Investors looking for growth in their portfolio may want to consider the prospects of a company before buying its shares. Although value investors would argue that it’s the intrinsic value relative to the price that matter the most, a more compelling investment thesis would be high growth potential at a cheap price. With profit expected to more than double over the next couple of years, the future seems bright for Kulicke and Soffa Industries. It looks like higher cash flow is on the cards for the stock, which should feed into a higher share valuation.
What this means for you:
Are you a shareholder? KLIC’s optimistic future growth appears to have been factored into the current share price, with shares trading around its fair value. However, there are also other important factors which we haven’t considered today, such as the track record of its management team. Have these factors changed since the last time you looked at KLIC? Will you have enough confidence to invest in the company should the price drop below its fair value?

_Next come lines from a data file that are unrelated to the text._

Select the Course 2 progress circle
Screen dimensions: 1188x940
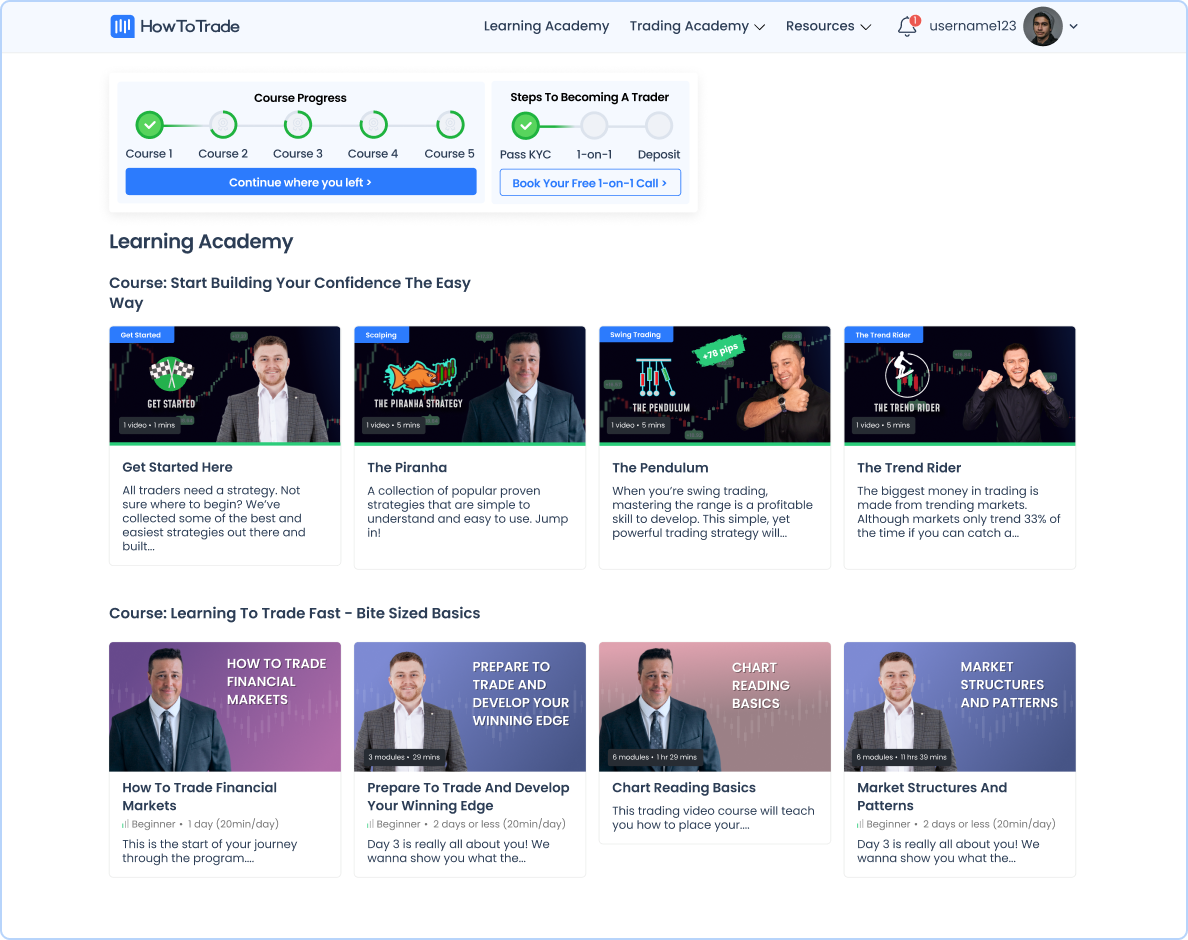223,125
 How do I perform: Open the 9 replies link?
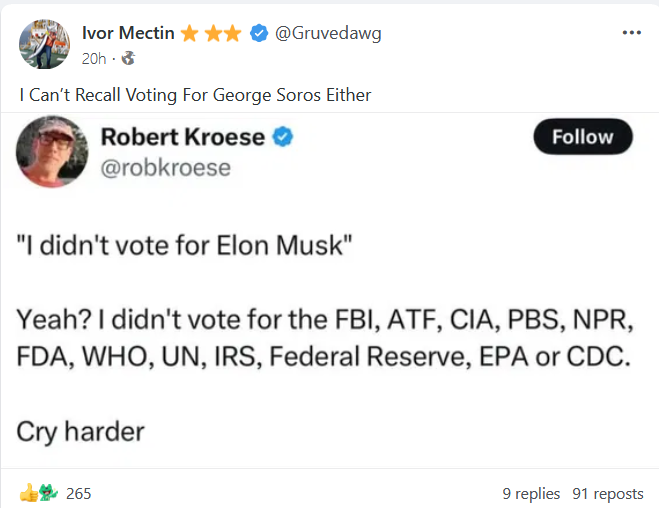point(532,493)
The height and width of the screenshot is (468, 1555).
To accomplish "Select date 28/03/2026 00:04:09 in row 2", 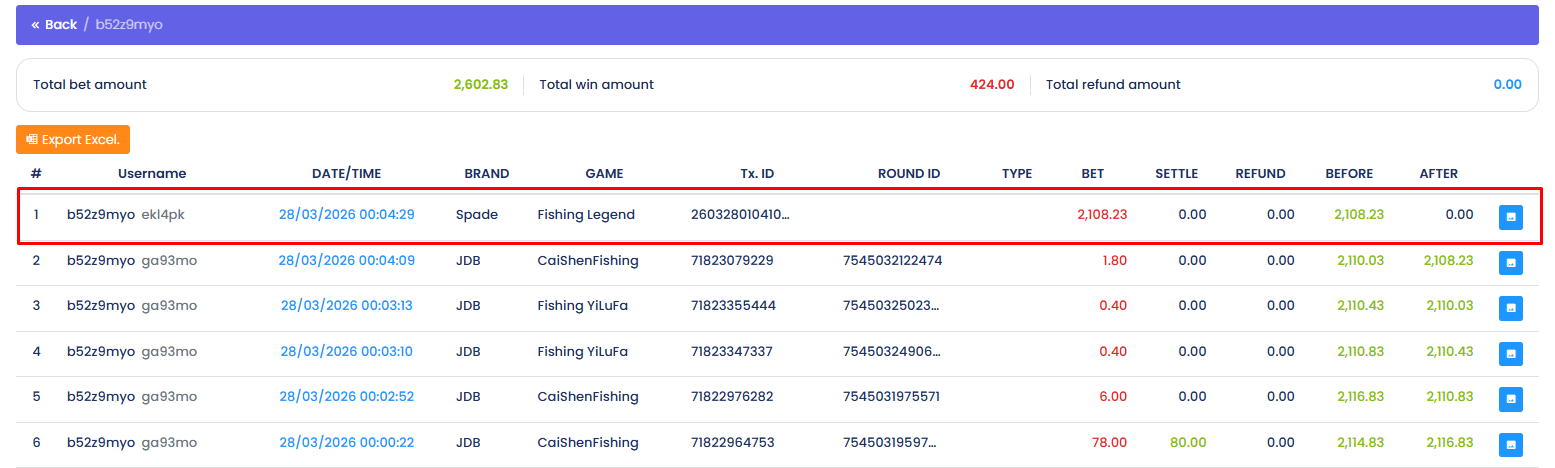I will pyautogui.click(x=346, y=260).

Are you a potential investor? If you’ve been keeping an eye on KLIC, now may not be the most advantageous time to buy, given it is trading around its fair value. However, the optimistic forecast is encouraging for KLIC, which means it’s worth further examining other factors such as the strength of its balance sheet, in order to take advantage of the next price drop.
Price is just the tip of the iceberg. Dig deeper into what truly matters – the fundamentals – before you make a decision on Kulicke and Soffa Industries. You can find everything you need to know about Kulicke and Soffa Industries in the latest infographic research report. If you are no longer interested in Kulicke and Soffa Industries, you can use our free platform to see my list of over 50 other stocks with a high growth potential.
To help readers see past the short term volatility of the financial market, we aim to bring you a long-term focused research analysis purely driven by fundamental data. Note that our analysis does not factor in the latest price-sensitive company announcements.